High hopes for Kyrgios
Meanwhile, at around 10.15am over on Louis Armstrong Stadium, will be a man unfamiliar with sharing the Aussie spotlight, Nick Kyrgios.
It is some time since he was not the main attraction and if Friday night (New York lags AEST by 14 hours) in downtown Queens is made for Serena, then it is for Nick too.
Kyrgios faces an American who sounds like he should have a TV series named after him – JJ Wolf – and the proud bearer of one of his sport’s very few mullets.

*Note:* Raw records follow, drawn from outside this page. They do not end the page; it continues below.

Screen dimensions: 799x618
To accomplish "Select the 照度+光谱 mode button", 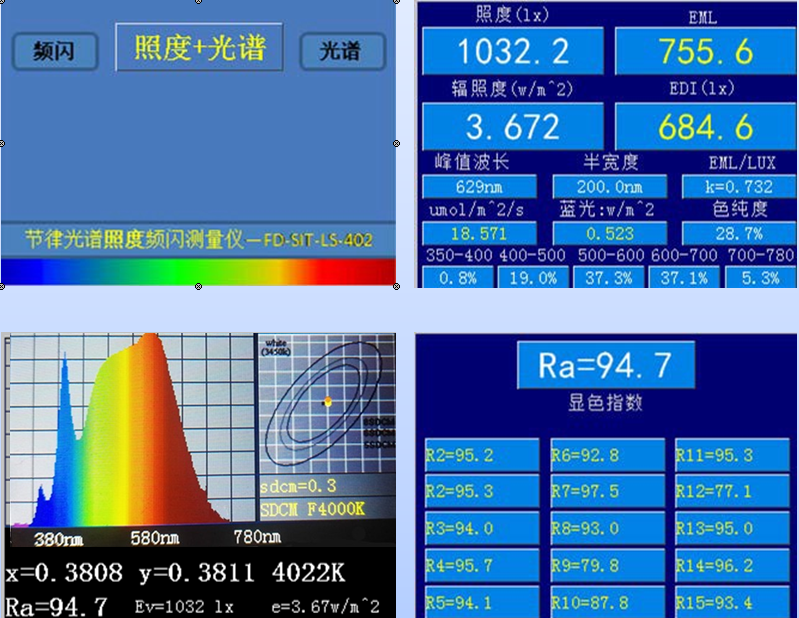I will (x=198, y=47).
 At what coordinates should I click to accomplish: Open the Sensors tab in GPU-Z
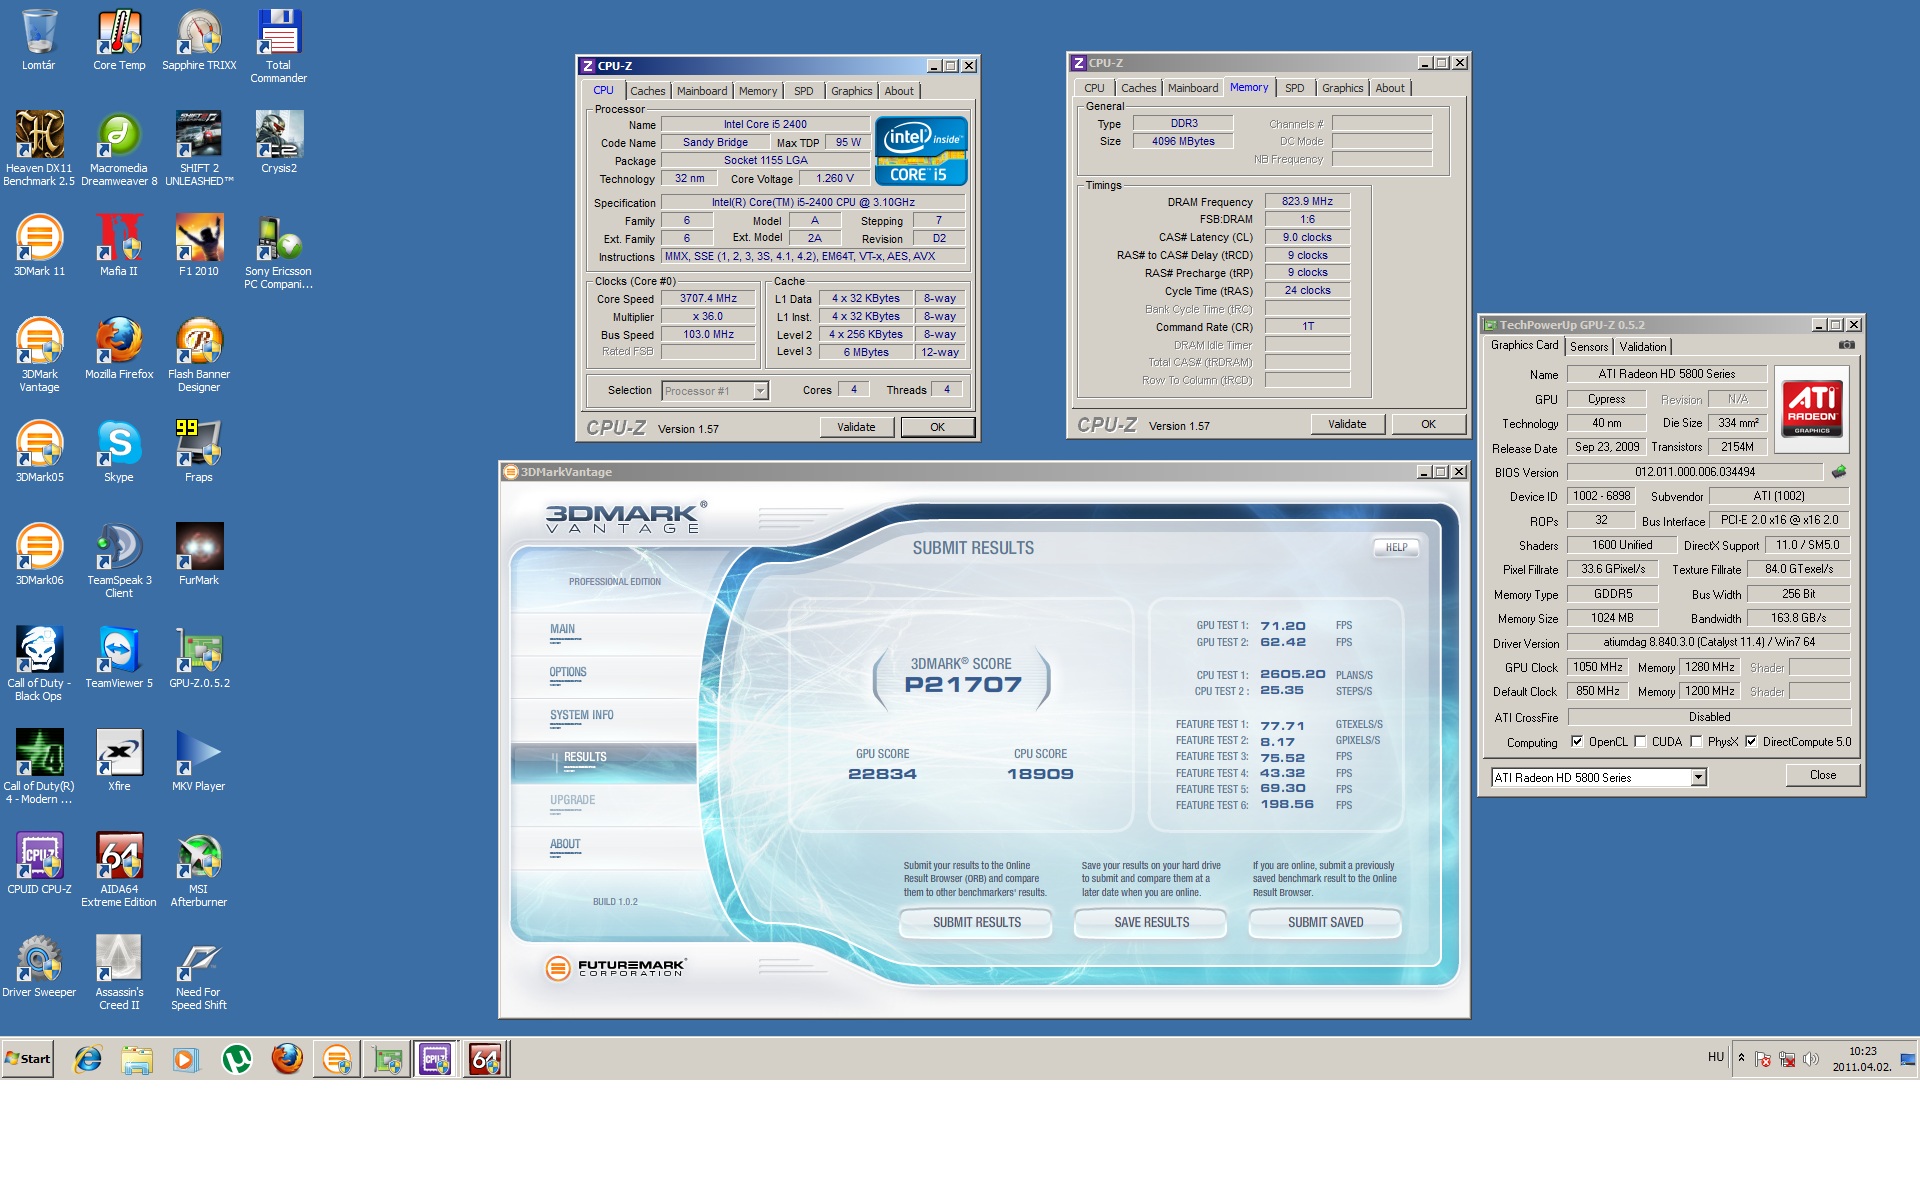coord(1588,347)
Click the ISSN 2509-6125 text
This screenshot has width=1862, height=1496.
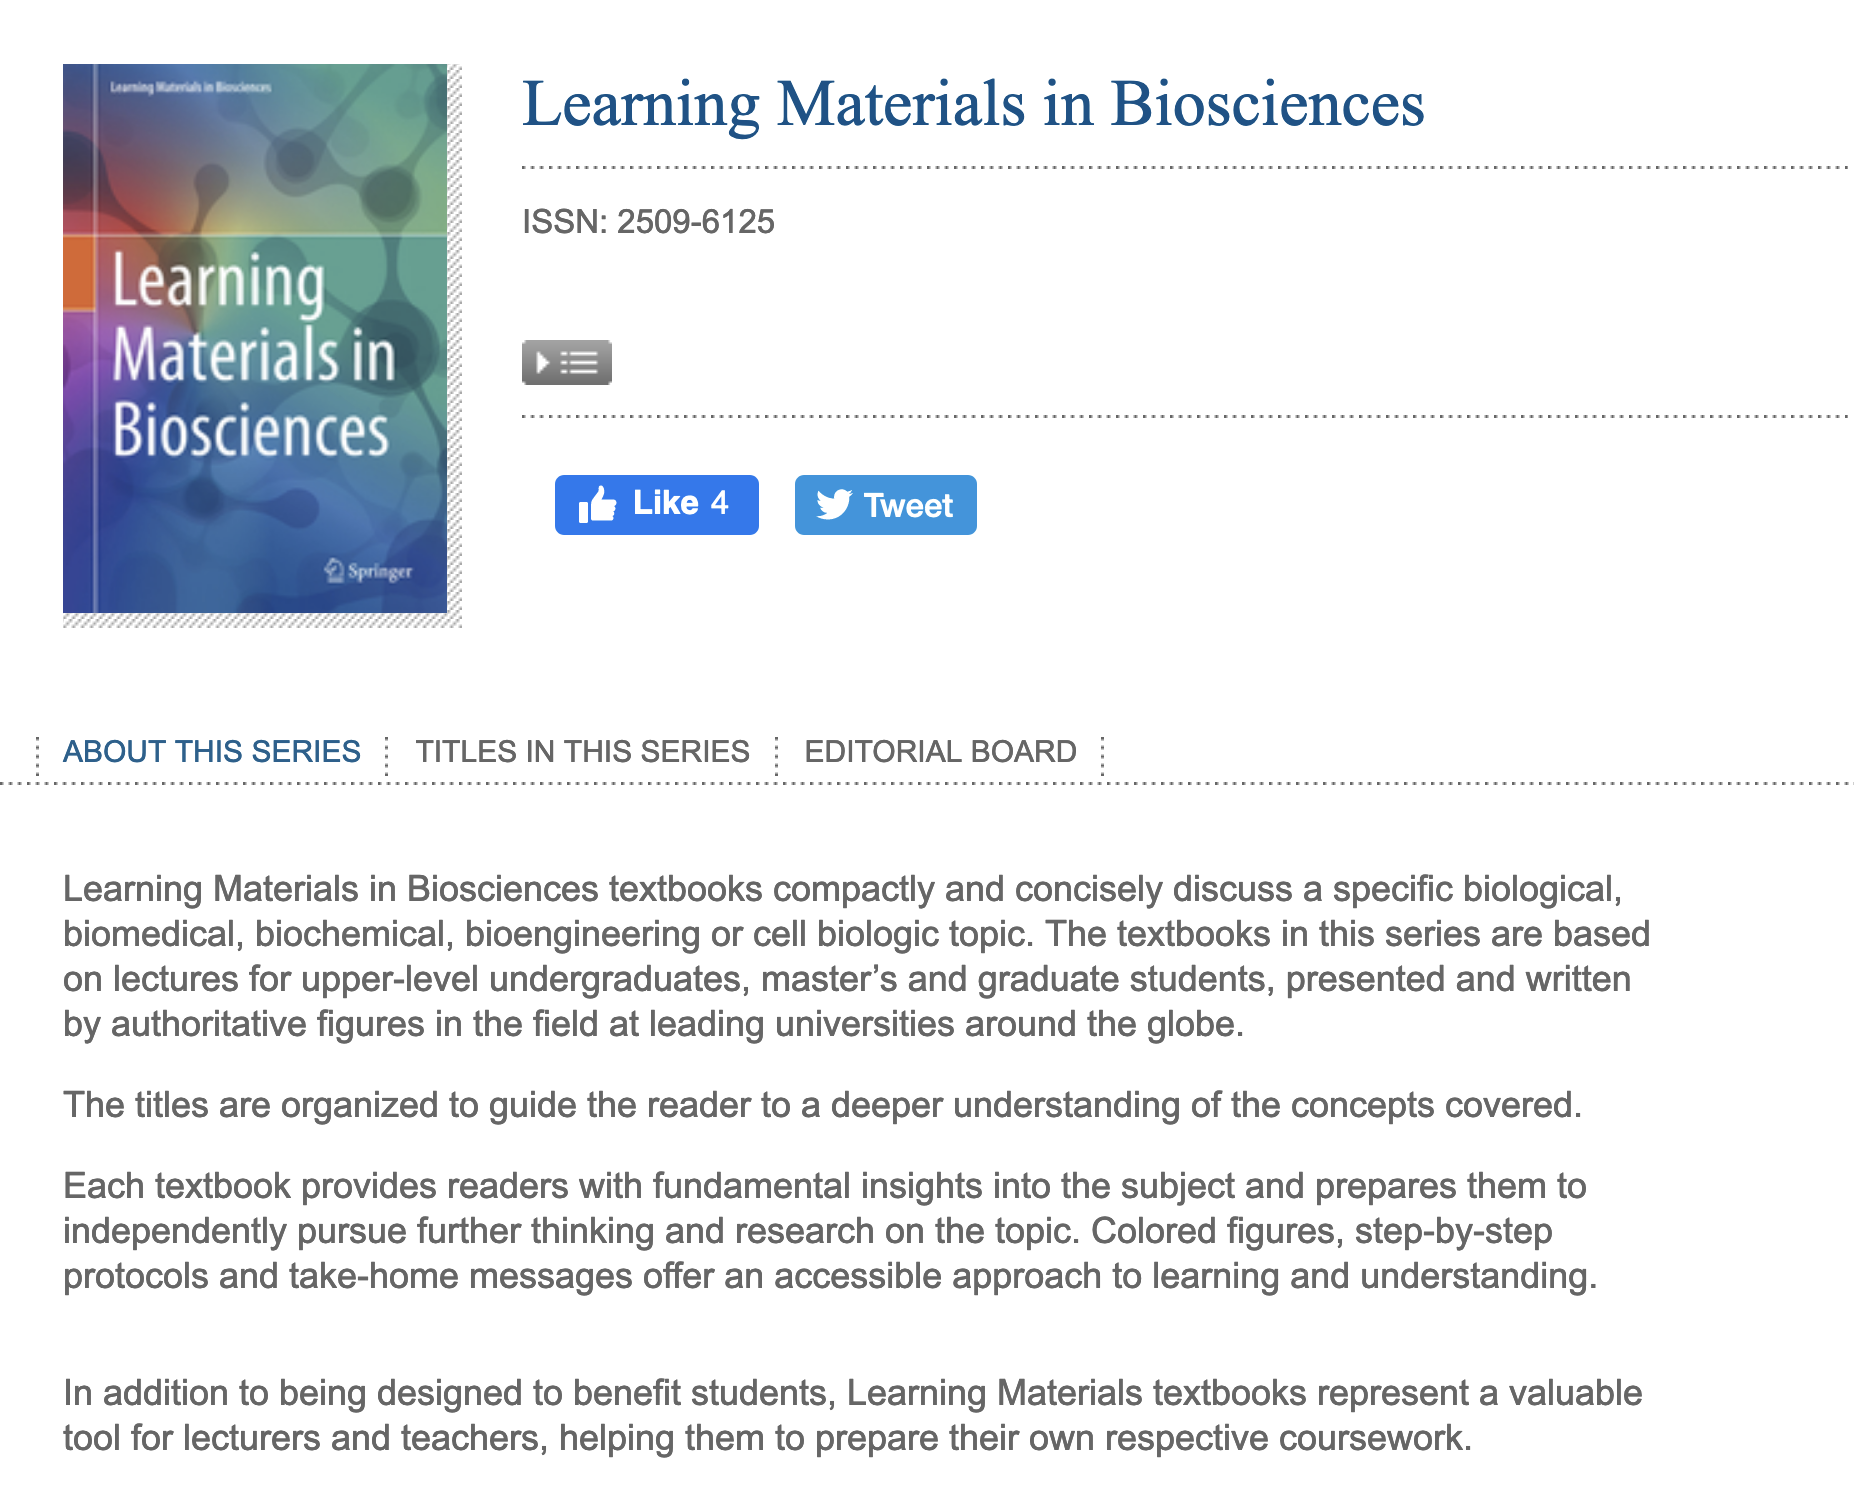tap(648, 221)
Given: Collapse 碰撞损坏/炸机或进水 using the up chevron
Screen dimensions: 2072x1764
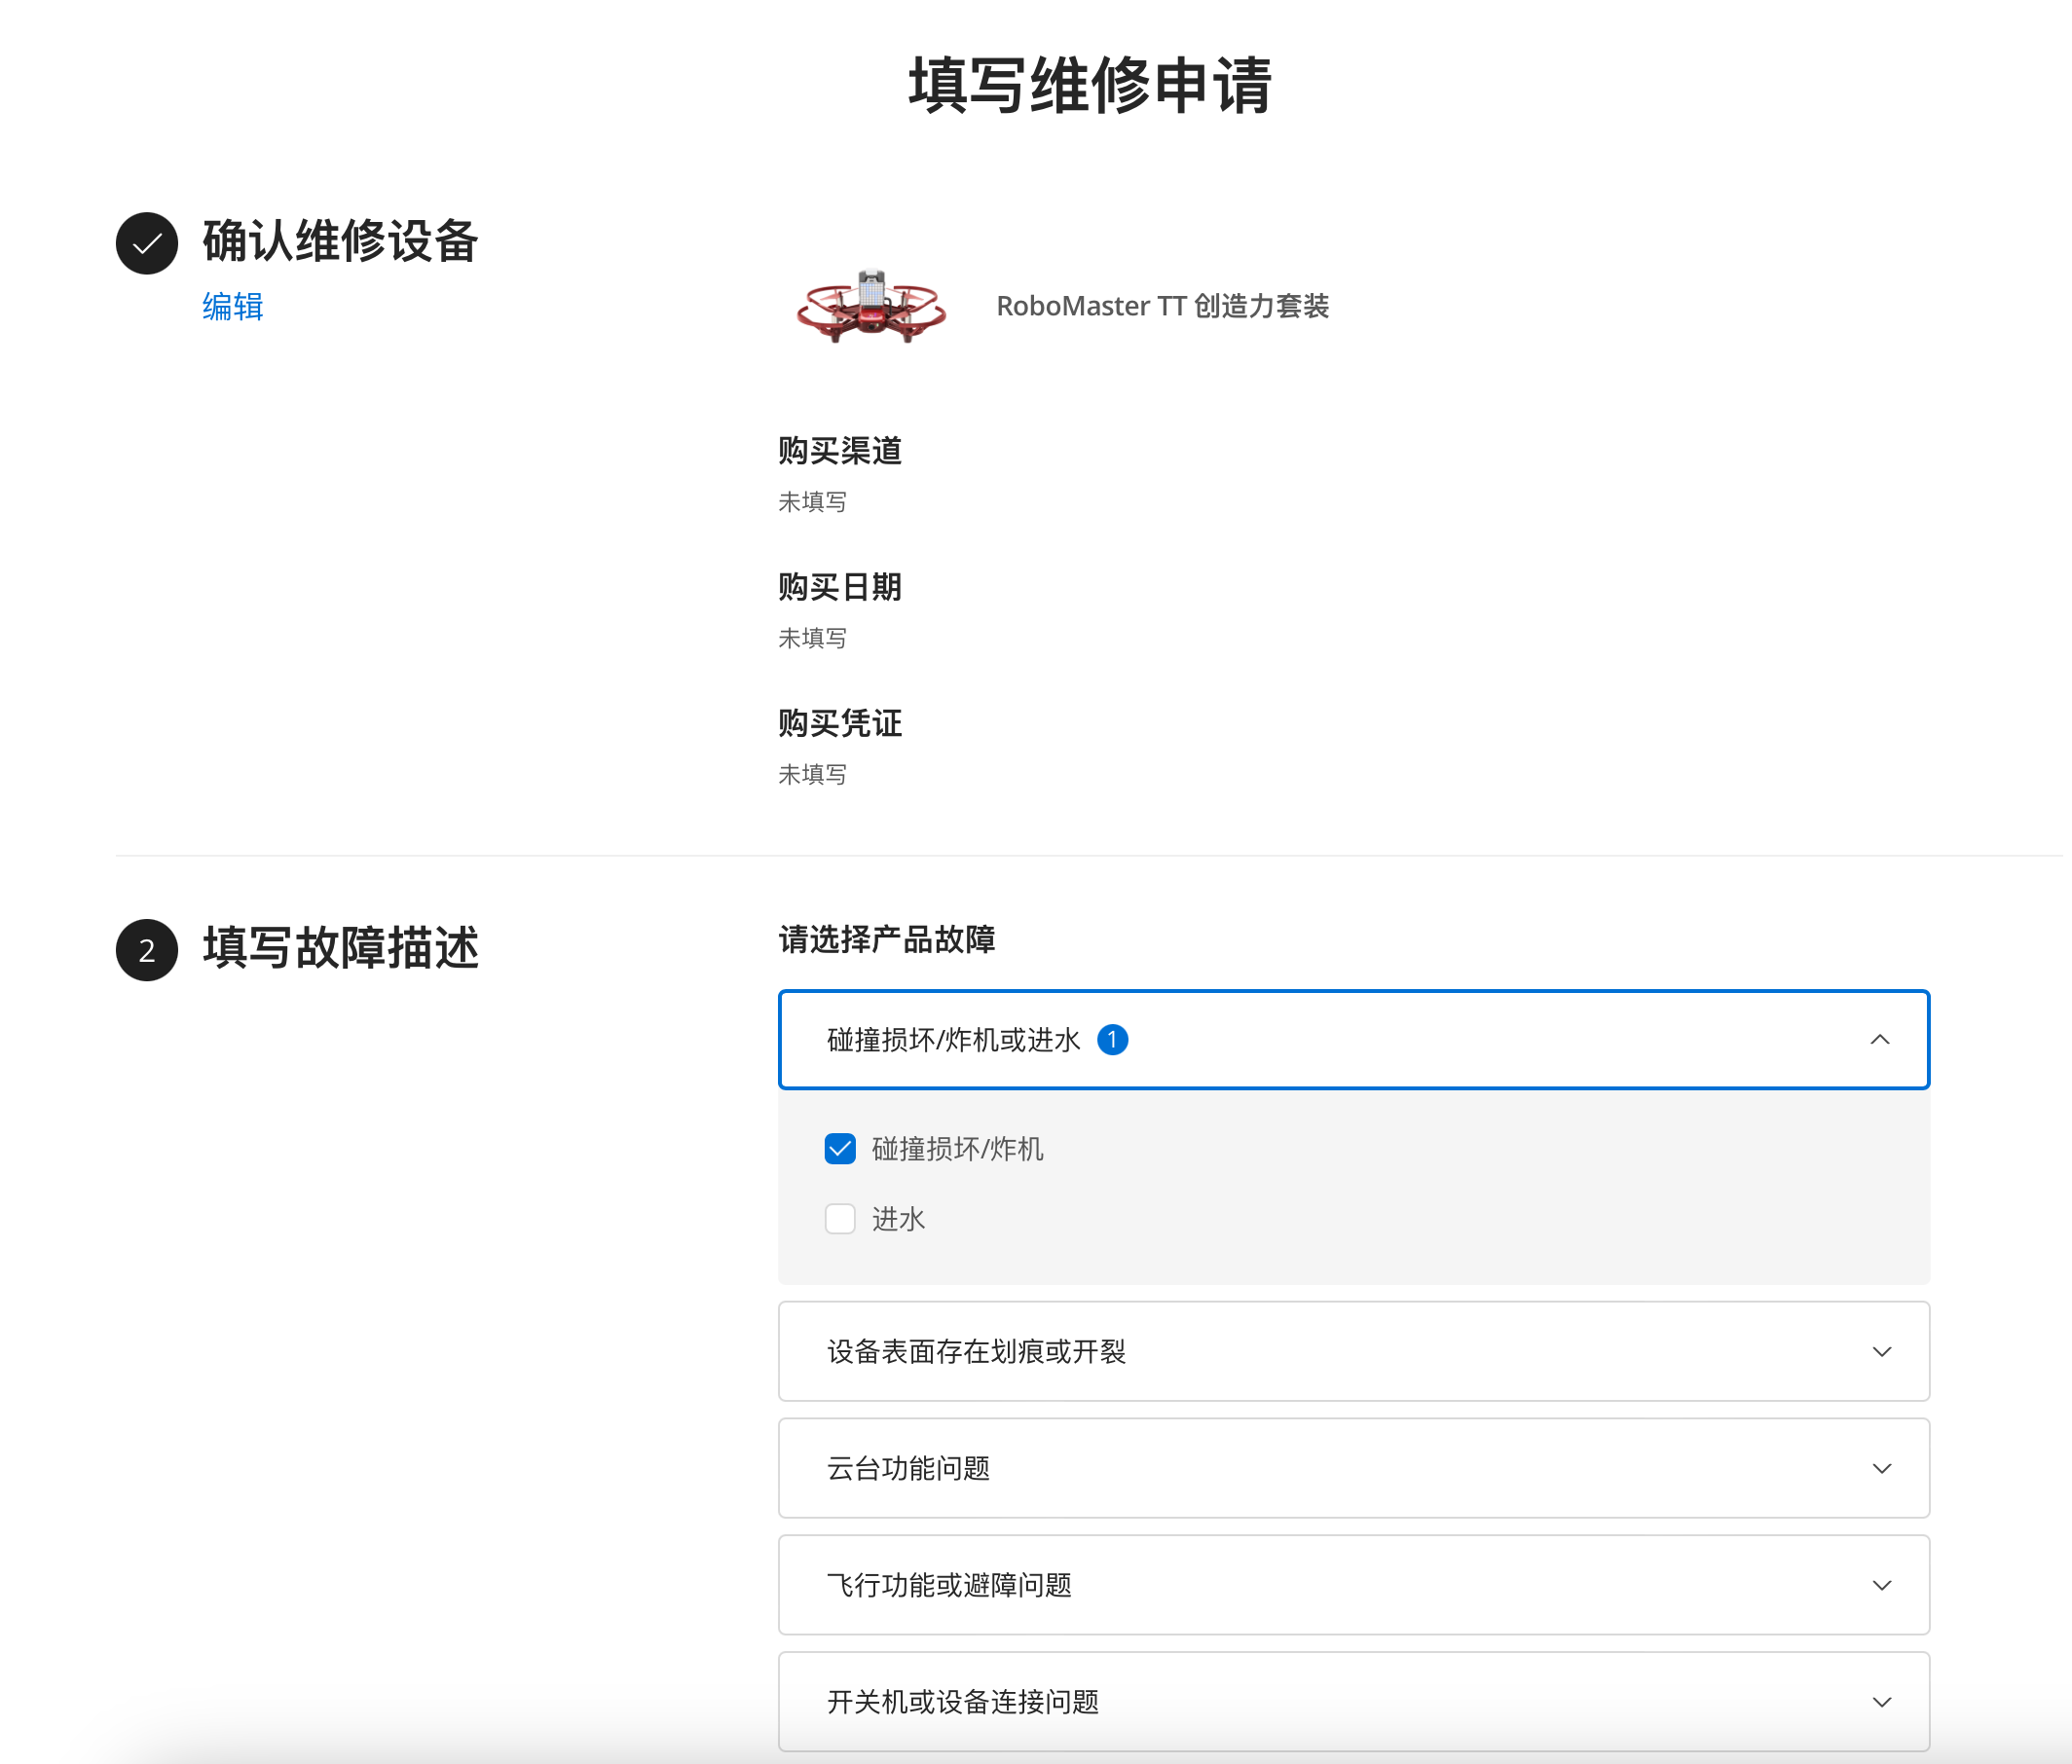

Despite his baggage and chaotic demeanour, Kyrgios is not someone to underestimate an opponent he has not played before, and the Wimbledon finalist’s focus will not yet be on a potential round-four match with defending champion Daniil Medvedev.
At 23 and ranked 87, Wolf is a fine player but will be a threat only if Kyrgios permits him to be.
Medvedev should be next up for Kyrgios in what would be the men’s match of the Open so far. Kyrgios will take heart from a 3-1 career lead over the Russian that includes an emphatic victory at last month’s Montreal Masters.
In many ways, the world No 1 player is what Kyrgios could be. Yet Medvedev, nine months younger and equally talented and quirky, has taken his chances and succeeded where the Aussie has not.
This year, though, the trajectory of both men has been almost identical, a 34/12 win-loss record for Medvedev before this week and 31/9 for Kyrgios, who is not so much approaching the top table as having already arrived. He is that good.
An adjunct almost to the fortnight is Alex De Minaur who will face Kyrgios in the last eight should they both keep on winning. Ranked No 20, De Minaur has been Australia’s top male player for several years, but despite ever-impressive consistency and determination, the spotlight rarely shines his way.
It is a shame. De Minaur has six career titles to-date, including July’s Atlanta Open. Understated and pleasant more than gregarious by nature, the 23-year-old is a very good player indeed and is rated highly by Australia’s Davis Cup captain Lleyton Hewitt.
Spain’s Pablo Carreno Busta is the roadblock on the Grandstand court today with a scheduled start time around 7am.
The pair have met just once, the Spaniard victorious on the French Open clay three years back. Ignore that, a quarter-finalist here two years ago, De Minaur has the capacity and drive to overcome the 12th seed who has twice reached the semi-final in New York. Five sets loom.